Characterization of a pretranscriptional pathway for induction by phenobarbital of cytochrome P450 3A23 in primary cultures of adult rat hepatocytes.

Our laboratory has proposed that phenobarbital (PB), a typical lipophilic agent that induces some members of the supergene family of liver microsomal cytochromes P450 (e.g., CYP2B1/2 and CYP3A23), acts through a complex process inhibitable by the presence of growth hormone (GH), the absence of some components of the extracellular matrix, or a disrupted cytoskeleton. To verify that these manipulations of the culture environment block specific steps in the PB induction pathway rather than simply exerting nonspecific or toxic effects on CYP2B1/2 gene transcription, we have now examined PB induction of CYP3A23, a gene known to also be transcriptionally activated by dexamethasone (DEX) through a "nonclassical" pathway apparently involving the glucocorticoid receptor.
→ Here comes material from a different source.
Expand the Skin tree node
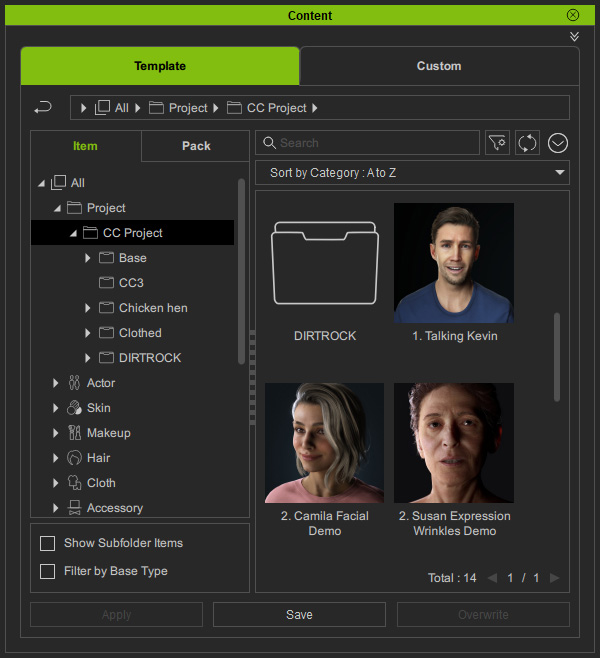 [x=55, y=408]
We found that in primary cultures of adult rat hepatocytes treated with PB, induction of CYP3A23 mRNA, just as we reported for induction of CYP2B1/2 mRNA, required the use of Matrigel (a reconstituted basement membrane) and was blocked by the presence of cytoskeletal inhibitors (colchicine or cytochalasins) or of physiologic concentrations of GH in the culture medium. Moreover, PB induction of CYP3A23 and of CYP2B1/2 mRNAs was greatly diminished by inhibitors of cAMP-dependent protein kinase (PKA). In striking contrast, induction of CYP3A23 mRNA by DEX was unaffected by any of these alterations of the culture conditions that block its induction by PB. We conclude that the effects of extracellular matrix, GH, disruption of the cytoskeleton, and activation of cAMP-dependent protein kinase, pharmacologically define multiple, pretranscriptional steps in the pathway(s) for PB induction of liver cytochromes P450.